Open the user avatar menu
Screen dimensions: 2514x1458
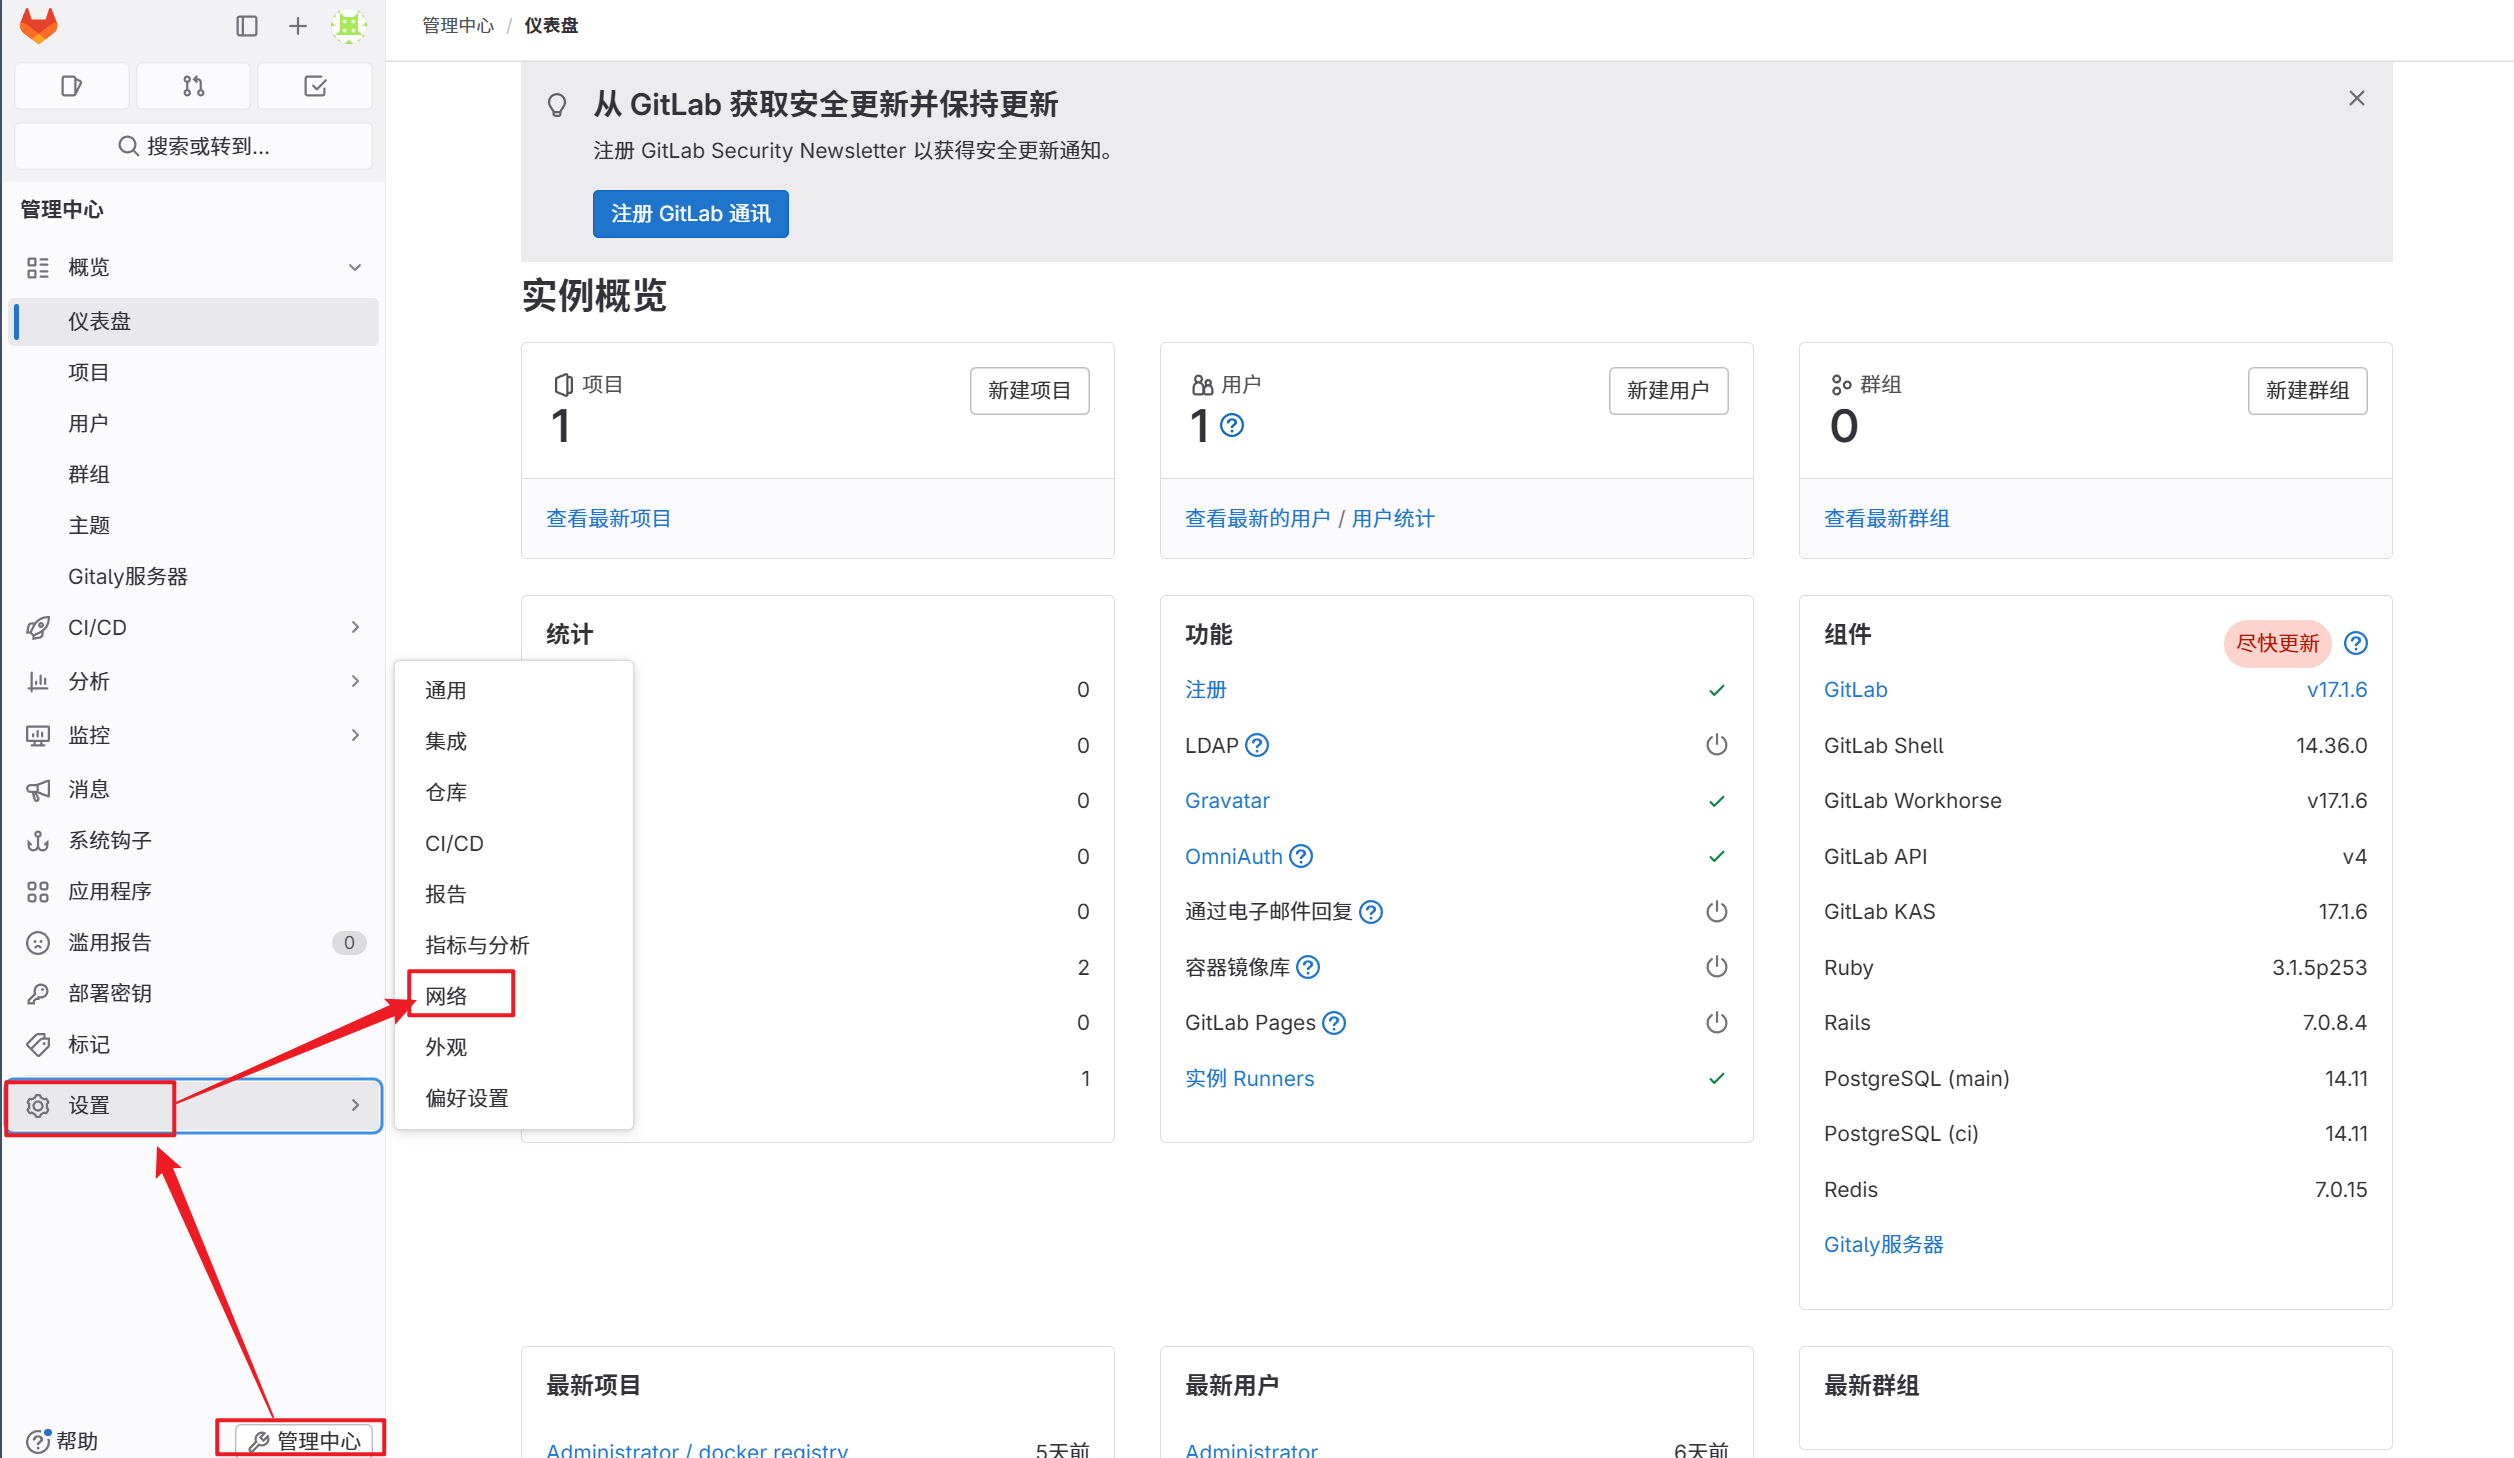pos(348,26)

○ ○ ○ ○ ○

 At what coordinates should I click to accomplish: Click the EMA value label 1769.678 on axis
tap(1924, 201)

○ ○ ○ ○ ○

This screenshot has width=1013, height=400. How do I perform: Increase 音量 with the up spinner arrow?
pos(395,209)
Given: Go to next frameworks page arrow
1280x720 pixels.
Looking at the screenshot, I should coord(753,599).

○ ○ ○ ○ ○

* Task requirements
How many lines of the items above contain the string "should" when you tally them with case counting? Reply with the number alone.

* Response to the exercise
2